ACTION ALERT : Urge Your Legislator to Oppose HB 663

HB 663 is a piece of legislation being hurriedly pushed through the state legislature. Unless we and others speak up, this legislation could go from introduction to passage in a week, without opportunity for public input. HB 663 would enact a frightening new degree of government secrecy in the context of state executions, and it could - if left unchallenged - expand to other aspects of state government.

LWV Ohio Position on "Secrecy Legislation"

Open government is the cornerstone of effective government and a key ingredient in fostering the public's trust.The League of Women Voters believes that transparency and accountability are in the interest of the government and citizens alike. When government decision-making is transparent, greater understanding is reached and better accountability is ensured.

Background:
HB 663

HB 663 was introduced in the General Assembly on November 10th and would allow companies, including small "compounding pharmacies," that sell drugs to the state for lethal injection to remain secret from the public, media, and even from courts overseeing the execution process. It would also ensure anonymity for members of the execution team and for a doctor who might participate in the process.The bill states that in order to protect people and companies "from harassment and potential physical harm, it is necessary to keep their identities anonymous and absolutely confidential." The bill would make the identities of execution team members and physicians and compounding pharmacies that prepare the lethal doses of drugs exempt from release under public records laws. The legislation further states that not even defense lawyers and judges could obtain the information - not even with a subpoena.

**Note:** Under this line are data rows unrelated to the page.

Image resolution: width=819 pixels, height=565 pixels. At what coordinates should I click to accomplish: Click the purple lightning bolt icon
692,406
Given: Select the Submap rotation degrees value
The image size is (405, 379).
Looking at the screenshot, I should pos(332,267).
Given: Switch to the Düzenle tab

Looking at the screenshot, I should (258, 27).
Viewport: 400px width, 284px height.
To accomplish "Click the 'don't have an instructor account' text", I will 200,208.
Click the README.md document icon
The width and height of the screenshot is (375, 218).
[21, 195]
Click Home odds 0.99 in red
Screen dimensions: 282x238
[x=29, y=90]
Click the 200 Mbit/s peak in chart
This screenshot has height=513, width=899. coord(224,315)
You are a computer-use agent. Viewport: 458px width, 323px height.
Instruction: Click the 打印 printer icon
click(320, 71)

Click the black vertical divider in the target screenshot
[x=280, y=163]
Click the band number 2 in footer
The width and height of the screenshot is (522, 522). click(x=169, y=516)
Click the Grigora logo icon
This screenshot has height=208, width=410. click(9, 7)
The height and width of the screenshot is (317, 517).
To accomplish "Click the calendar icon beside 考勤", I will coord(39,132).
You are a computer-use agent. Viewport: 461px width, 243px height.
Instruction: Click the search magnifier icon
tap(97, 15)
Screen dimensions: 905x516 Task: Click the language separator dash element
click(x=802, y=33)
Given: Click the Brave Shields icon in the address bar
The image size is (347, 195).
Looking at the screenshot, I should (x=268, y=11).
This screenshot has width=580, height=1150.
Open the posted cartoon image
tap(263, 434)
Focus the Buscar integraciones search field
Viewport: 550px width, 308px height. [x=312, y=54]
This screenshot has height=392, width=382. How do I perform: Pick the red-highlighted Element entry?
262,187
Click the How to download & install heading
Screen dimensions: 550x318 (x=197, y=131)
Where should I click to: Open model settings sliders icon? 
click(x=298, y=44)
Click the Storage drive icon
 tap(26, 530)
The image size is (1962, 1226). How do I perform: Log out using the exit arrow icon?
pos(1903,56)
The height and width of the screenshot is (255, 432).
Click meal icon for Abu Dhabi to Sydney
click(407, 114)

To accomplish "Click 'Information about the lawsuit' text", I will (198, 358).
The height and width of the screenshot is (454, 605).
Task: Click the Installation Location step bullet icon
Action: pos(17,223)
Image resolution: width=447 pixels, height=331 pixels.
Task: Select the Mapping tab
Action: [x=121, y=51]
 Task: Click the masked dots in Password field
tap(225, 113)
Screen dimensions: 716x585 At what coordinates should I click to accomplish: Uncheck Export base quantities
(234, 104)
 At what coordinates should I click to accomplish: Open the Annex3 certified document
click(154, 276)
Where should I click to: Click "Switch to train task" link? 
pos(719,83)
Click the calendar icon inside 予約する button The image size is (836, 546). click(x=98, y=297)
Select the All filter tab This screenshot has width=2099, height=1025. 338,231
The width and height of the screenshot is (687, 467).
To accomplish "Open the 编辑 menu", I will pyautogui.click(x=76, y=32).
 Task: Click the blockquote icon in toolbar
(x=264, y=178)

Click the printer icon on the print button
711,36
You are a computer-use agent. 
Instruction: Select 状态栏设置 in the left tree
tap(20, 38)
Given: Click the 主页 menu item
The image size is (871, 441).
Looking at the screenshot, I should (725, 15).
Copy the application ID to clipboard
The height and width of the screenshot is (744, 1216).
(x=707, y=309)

Earlier this year, U.S. District Court Judge Gregory Frost put executions on hold in Ohio until Feb. 11, 2015, because of continued legal concerns. The only execution this year in Ohio was a troubled one.
On Jan. 16, Dennis McGuire choked, gasped and struggled for about 20 minutes during a lethal injection involving two previously untested drugs: midazolam and hydromorphone. This was Ohio's fourth botched execution in recent years. McGuire's two children sued the state, claiming officials violated the constitutional prohibition against cruel and unusual punishment.

Public policy in Ohio historically has required transparency in conjunction with the state's ultimate exercise of its authority. Rep. Mike Curtin, D-Marble Cliff, questioned the consequences of making secret the state's power of "life and death," a process he said has been public since Ohio conducted executions by hanging. "Why should we be rushing in lame-duck session to pull the shroud of secrecy over this issue?" State policy has always been that executions should be conducted with "as much transparency and public oversight as possible," he said. Such legislation could have tremendous unintended consequences, and time is needed to allow full consideration of the consequences of what the impact of this legislation might be.
LWV members can have their voice heard. Please:

Call your state representative, e-mail them, and put a letter in the mail. In each message make the following brief points, and be sure to give your contact information. End your communication by asking for a response in writing:
• I live in [name of your county] and am a member of the League of Women Voters.
• I urge you to oppose HB 663 and to stop trying to pass secrecy bills to help medical professionals and pharmacists violate their code of ethics by participating in executions; LWV has always advocated for transparency and accountability. It is in the best interests of both government and citizens alike.
• Please work to ensure that the recommendations of the Supreme Court Joint Task Force on the Administration of Ohio's Death Penalty get a full and fair hearing in the legislature. These recommendations do not include the secrecy provisions of HB 663.